▶ _Work to complete_
Put the lines from the one containing "Click the Nombre / Dirección input field" to the one containing "click(x=129, y=517)" into a numbered list, both included, with the blank lines left out.

Source data:
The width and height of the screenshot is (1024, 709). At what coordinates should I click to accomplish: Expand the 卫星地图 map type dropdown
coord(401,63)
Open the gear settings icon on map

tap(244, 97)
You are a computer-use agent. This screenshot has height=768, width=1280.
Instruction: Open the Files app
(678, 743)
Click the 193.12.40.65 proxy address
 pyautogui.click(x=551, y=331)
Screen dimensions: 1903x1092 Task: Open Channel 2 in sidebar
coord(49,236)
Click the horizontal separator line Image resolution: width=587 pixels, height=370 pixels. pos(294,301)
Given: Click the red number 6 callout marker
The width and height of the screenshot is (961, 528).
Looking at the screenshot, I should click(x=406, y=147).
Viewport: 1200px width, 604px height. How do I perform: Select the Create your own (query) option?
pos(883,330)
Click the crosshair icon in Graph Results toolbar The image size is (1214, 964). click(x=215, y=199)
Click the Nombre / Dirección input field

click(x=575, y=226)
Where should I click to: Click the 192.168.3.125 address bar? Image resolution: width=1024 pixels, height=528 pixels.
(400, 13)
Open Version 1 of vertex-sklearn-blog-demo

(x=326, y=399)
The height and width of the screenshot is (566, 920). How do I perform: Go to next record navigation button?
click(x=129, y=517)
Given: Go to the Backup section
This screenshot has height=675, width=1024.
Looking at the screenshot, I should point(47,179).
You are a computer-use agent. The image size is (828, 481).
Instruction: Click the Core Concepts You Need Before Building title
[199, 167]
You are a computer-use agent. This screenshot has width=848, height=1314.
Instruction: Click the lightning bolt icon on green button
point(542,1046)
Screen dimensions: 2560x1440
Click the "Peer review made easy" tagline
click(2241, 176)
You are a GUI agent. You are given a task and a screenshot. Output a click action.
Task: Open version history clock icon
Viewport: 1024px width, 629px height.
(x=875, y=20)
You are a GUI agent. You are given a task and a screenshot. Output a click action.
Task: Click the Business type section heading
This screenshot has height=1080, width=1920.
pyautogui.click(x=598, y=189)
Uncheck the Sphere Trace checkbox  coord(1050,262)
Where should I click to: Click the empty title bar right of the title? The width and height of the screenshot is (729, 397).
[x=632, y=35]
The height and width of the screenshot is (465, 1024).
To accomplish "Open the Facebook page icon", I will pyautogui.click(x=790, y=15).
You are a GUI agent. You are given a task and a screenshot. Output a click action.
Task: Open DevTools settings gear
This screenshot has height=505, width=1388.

▶ _Solution_
1. Click the Nombre / Dirección input field
2. click(x=575, y=226)
3. Where should I click to: Click the 192.168.3.125 address bar? Image resolution: width=1024 pixels, height=528 pixels.
4. (400, 13)
5. Open Version 1 of vertex-sklearn-blog-demo
6. (x=326, y=399)
7. The height and width of the screenshot is (566, 920). How do I perform: Go to next record navigation button?
8. click(x=129, y=517)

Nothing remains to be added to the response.